“Yes,” he said musingly; “it was pure joy.”

I looked at him furtively and withdrew nothing. But that evening, alone with my thoughts in the dark, I understood that chance had reserved for me a strange rôle to play in the fate of my friend—Dauche was doomed: he had to die: he was about to die; but some one else, in some kind of way, had to suffer his death-agony....


I am not, I protest, different from other people. The war had severely tried me, but my imagination remained unclouded, and my wound was not of such a kind as to impair the normal working of a healthy average brain.
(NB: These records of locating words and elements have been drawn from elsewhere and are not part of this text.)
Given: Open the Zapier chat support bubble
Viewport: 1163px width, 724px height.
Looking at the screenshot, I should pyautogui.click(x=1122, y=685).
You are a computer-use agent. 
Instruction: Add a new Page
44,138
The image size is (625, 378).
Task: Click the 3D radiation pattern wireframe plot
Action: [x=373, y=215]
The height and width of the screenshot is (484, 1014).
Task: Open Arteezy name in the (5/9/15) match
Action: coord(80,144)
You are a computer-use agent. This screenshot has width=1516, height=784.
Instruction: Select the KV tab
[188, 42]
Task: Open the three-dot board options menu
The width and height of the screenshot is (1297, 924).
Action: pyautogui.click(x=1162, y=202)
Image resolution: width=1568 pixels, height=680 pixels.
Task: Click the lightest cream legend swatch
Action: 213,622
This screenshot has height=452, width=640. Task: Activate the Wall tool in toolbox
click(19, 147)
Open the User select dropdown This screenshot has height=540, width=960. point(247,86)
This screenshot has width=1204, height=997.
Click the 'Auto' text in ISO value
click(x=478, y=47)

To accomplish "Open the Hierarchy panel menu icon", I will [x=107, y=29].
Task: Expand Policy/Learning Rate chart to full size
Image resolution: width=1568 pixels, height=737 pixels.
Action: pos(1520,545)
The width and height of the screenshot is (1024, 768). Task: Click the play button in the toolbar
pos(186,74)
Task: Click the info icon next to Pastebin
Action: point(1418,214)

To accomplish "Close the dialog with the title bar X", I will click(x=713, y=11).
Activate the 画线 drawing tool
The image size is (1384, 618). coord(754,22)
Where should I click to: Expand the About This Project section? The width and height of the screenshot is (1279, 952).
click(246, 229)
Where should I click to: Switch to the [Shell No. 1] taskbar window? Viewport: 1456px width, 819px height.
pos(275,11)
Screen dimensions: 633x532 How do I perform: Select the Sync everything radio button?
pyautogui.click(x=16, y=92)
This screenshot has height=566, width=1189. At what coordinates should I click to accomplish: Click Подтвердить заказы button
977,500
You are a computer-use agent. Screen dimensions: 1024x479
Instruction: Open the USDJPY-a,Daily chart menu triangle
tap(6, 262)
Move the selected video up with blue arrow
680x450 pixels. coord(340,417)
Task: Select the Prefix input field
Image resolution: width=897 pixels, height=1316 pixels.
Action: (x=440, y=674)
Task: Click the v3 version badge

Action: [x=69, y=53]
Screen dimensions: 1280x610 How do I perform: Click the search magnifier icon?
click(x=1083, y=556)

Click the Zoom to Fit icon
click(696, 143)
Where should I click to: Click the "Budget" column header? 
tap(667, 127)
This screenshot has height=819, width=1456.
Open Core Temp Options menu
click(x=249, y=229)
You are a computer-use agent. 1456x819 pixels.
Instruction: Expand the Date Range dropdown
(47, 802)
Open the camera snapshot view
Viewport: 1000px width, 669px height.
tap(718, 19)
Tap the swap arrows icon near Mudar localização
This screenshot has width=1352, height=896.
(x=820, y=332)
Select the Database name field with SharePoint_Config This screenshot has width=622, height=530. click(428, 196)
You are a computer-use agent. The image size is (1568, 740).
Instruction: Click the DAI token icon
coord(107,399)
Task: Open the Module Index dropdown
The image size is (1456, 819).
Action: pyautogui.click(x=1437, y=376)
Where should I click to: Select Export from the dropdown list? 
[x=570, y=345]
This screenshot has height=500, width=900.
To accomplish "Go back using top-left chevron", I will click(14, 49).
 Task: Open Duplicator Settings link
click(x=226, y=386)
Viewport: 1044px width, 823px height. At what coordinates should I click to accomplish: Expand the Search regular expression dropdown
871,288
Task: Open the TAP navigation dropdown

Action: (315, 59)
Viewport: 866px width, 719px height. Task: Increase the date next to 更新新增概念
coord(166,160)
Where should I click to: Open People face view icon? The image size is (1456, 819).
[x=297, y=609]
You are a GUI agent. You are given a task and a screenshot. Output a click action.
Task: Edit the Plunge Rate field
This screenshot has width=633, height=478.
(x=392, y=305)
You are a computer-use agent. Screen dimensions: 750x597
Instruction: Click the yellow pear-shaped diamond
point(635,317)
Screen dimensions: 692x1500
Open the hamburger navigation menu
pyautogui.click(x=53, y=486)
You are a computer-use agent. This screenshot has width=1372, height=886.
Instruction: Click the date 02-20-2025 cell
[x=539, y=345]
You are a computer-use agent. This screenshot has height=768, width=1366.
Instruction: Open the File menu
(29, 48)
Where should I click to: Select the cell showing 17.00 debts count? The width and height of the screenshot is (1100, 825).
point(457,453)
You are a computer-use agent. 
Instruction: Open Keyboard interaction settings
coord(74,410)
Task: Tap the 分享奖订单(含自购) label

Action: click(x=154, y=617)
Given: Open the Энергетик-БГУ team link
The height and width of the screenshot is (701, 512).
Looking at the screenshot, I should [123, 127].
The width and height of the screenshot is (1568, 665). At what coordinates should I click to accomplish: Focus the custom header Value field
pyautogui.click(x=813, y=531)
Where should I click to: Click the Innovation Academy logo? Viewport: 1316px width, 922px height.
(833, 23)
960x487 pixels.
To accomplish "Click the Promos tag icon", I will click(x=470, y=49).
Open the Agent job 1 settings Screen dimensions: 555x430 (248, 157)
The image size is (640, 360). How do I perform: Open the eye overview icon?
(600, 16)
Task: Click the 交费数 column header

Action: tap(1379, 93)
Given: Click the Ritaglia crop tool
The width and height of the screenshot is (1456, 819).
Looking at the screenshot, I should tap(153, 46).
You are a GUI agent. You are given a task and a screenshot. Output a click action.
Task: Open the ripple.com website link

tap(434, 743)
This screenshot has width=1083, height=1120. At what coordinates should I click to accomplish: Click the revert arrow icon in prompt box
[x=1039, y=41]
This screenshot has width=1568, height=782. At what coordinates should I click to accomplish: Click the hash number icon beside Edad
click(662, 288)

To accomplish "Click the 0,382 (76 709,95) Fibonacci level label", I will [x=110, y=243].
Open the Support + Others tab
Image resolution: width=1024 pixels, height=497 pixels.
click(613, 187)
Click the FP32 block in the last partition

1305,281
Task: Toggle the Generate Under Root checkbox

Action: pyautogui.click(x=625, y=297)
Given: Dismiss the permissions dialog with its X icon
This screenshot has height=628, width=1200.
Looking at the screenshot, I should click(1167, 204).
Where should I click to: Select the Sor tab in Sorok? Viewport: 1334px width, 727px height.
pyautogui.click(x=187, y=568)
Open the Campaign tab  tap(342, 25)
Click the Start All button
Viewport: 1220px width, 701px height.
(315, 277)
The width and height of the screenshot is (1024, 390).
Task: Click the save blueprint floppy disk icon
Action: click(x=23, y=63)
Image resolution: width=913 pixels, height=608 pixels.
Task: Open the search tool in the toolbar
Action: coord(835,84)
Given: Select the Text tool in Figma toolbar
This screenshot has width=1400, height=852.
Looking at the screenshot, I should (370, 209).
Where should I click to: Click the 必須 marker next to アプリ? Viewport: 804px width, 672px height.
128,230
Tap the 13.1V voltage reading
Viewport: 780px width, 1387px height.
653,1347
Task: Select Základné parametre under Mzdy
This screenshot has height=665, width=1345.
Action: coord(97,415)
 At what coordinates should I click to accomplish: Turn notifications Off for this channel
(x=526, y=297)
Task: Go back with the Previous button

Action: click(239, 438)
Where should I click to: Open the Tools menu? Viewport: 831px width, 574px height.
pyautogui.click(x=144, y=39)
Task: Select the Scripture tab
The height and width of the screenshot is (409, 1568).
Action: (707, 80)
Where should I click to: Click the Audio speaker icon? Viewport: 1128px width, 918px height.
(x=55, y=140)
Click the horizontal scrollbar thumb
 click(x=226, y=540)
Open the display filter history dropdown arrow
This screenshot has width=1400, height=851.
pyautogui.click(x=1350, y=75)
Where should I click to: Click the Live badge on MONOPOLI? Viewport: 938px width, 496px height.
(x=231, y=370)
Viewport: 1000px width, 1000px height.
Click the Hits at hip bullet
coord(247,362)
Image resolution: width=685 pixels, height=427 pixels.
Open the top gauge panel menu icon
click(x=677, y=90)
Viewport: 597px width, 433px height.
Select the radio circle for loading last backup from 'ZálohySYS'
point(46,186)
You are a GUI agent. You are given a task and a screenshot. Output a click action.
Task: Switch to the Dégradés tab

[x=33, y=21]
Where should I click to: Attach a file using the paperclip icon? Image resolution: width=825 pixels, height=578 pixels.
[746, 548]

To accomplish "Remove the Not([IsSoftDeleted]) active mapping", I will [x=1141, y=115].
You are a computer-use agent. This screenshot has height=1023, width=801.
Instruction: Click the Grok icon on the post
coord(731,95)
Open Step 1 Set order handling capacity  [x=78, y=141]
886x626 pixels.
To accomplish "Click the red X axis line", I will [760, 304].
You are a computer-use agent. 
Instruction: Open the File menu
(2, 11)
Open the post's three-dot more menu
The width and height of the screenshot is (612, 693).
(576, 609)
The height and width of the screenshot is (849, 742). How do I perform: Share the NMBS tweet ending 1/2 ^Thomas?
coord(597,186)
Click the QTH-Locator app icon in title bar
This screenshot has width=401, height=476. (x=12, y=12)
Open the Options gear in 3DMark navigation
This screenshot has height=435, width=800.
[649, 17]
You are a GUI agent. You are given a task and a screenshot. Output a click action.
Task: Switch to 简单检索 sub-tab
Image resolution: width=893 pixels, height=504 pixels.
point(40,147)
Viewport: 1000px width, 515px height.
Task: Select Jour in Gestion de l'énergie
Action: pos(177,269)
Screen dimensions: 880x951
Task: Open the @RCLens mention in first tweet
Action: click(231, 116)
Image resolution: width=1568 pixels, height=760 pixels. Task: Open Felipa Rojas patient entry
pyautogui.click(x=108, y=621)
I am, therefore, thoroughly persuaded that the tense experience I was to undergo, from that day, would have equally afflicted any man confronted with the same calamitous circumstances.

In spite of the sinister life of the battlefield, I was to be in the presence of a form of death new and terrible in its duration. It is hardly possible to live without at every moment visualising what is going to happen at the next; and it was tragic to bear in one’s consciousness a certainty which froze, at birth, every plan and intention. Illness creates, in ordinary life, like conditions; but their misery is tempered by hope, or even by the relief which comes from resignation. On account of the war I was to undergo an agonising experience that was unique, and to live by the side of a man to whom I knew the frightful day of reckoning would suddenly come, and who had no future except that which existed in hope and ignorance.

This ignorance of ourselves is extremely precious, and makes us envy that sovereign ignorance of the beasts and plants. It enabled Dauche to live cheerfully on the edge of the abyss. I was there to assume the burden of the tragedy, as if it were alien to the human rightness of things that so much suffering should take place without a conscious victim.

The first days of November had come. Autumn was growing less resplendent. We had not given up our walks. I was forced to continue them in spite of myself, for dying Nature seemed to be giving intense expression to our tragic friendship.

We often climbed the hill which looked over the plain of Rheims. Military life seemed, like the sap of the plants, to be getting stiff and cold and withdrawing into the earth. The armies were preparing for their winter sleep. The guns boomed wearily and without vigour. The bareness of the trees revealed the signs of war which during summer were hidden beneath the foliage.

Autumn made me feel more acutely the fate that was to strike down my friend, and Dauche himself made me realise with a cruel relentlessness the fate of all men. The thought that this man was going to die weighed so much on my mind that I was left without courage, weak and useless. And, in fact, it was the helplessness of man which seemed to me to be solely evident as I gazed at the curtain of poplar trees lit up with an elusive glory.